ヴォクシーはかっこ良くファミリーカーを乗りこなしたい人から人気のミニバンです。

5人乗りから8人乗りまで仕様がさまざまで使い勝手が良いうえに中古車相場がお手ごろなのも魅力です。

しかし、価格やデザインだけで決めてしまうと割高になってしまったり購入後すぐ故障して家計に大きなダメージとなることも。

そうならないためにも、この記事ではヴォクシー中古車を検討するときに役立つポイントをお伝えします。

この記事でわかること

中古車ではさまざまな年式やグレードが混在した状態で販売されています。

早い者勝ちな中古車購入において、好みに合う車両を少しでも効率的に見つけることはなによりも重要なポイントです。

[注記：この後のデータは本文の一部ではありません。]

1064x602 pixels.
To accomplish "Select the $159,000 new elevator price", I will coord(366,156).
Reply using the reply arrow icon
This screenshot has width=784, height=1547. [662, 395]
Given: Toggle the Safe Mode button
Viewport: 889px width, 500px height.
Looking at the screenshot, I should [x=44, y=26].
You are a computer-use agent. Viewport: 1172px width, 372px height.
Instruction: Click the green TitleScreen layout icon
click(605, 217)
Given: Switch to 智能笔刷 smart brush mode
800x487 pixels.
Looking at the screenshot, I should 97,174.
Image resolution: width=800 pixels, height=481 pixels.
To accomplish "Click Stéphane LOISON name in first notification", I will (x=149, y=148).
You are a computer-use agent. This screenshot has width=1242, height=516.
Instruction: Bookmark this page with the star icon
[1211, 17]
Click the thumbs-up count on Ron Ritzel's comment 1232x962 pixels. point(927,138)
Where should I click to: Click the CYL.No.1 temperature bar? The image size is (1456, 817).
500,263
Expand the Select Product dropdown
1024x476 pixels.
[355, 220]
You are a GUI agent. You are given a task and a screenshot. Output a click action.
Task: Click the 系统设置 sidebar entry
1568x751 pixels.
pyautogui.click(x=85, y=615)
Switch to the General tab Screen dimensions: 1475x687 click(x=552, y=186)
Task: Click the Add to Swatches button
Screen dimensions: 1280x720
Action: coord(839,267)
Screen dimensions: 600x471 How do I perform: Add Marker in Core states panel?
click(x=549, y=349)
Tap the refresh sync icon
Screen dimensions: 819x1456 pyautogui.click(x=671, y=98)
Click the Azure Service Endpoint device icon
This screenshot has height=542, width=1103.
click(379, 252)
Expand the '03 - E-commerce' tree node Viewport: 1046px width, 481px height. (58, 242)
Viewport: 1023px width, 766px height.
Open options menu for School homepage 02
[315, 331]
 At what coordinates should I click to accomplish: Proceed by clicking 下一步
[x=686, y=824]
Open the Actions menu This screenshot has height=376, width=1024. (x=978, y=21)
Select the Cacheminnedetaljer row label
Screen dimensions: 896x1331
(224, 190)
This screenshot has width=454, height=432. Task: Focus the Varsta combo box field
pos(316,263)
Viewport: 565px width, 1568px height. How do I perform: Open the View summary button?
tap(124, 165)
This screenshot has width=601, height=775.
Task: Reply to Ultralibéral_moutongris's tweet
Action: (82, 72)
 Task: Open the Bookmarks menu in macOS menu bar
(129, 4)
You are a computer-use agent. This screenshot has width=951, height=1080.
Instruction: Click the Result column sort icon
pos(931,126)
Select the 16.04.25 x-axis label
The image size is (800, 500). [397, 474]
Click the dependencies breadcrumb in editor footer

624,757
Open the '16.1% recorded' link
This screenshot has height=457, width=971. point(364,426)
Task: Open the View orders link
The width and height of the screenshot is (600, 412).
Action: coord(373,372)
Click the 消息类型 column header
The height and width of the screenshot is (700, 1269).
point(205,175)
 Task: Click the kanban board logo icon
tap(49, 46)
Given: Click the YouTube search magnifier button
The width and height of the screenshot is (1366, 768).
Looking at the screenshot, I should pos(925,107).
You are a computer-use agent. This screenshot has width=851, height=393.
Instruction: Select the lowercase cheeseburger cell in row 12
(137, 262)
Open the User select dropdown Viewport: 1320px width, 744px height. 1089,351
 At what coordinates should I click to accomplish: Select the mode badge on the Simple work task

あなたの理想に合う中古車の条件がわかり、迷いなく購入できるよう解説していきます。

ヴォクシーのグレード構成や年式による違いを解説

ヴォクシー新型イメージ

※画像引用:トヨタ「VOXY」

まずはヴォクシーとはどういう車か、また、どういうグレードやモデルがあるのか説明します。

ヴォクシーは5人から8人乗りのミニバンで、姉妹車にはノアやエスクァイアがあります。

2車種とのちがいは若年層向けに設定されている「鋭い印象のある若々しいデザイン」が採用されている点です。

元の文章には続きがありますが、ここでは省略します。